Take for example the potential for AI/LLMs in healthcare settings to democratize patient access to one’s personal health records. The complex domain of medical care is relatively impenetrable to non-clinicians (not least because of the silo-ed nature of information being held in disparate EHRs). Now imagine experiencing some back pain and going to your personal AI — who’s across all of your personal health records in an ideal world. You will be able to ask it: “When did I last have that back problem, I think it started with an ‘s’…” to which it responds: “You were treated for sciatica, a problem that manifests with pain that radiates into the legs, about 3 years ago.”
And then…what? Does it offer to display the specific medical record from the past? Does it offer a review of the previously-prescribed treatment? Does the system have any inkling that this question might mean that this health problem is now recurring? While a human interlocutor could leap to all of these ideas, they yet need to be programmed into the software (no matter how opaque its LLM may be). We also don’t necessarily want to put that next-step burden on us to have to drill into that information like a miner seeking to extract a gem from the surrounding rock — after all, we’re dealing with a real-life health problem.

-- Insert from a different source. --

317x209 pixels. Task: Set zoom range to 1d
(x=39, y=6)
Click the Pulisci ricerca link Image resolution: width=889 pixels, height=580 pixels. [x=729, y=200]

Furthermore, while a linear conversation is a type of communication that can produce valuable results, it’s not an efficient way to store large bodies of inter-related information, nor is it a particularly efficient way to specify highly complex or contextual inputs. Let’s not be forced to conduct linear conversations that we drive forward ourselves as the interaction model for every sort of task and need!
I’m eager to work with teams exploring these opportunities in healthcare. We need to expand on the clear potential to create novel AI-enabled interaction designs that are able to transform linear conversations into more actionable and accessible information spaces. We’re creating new and welcome input mechanisms, yet we must keep innovating on their outputs and next steps so that we can make the software we build behave in ever more contextually-appropriate, human-centered ways.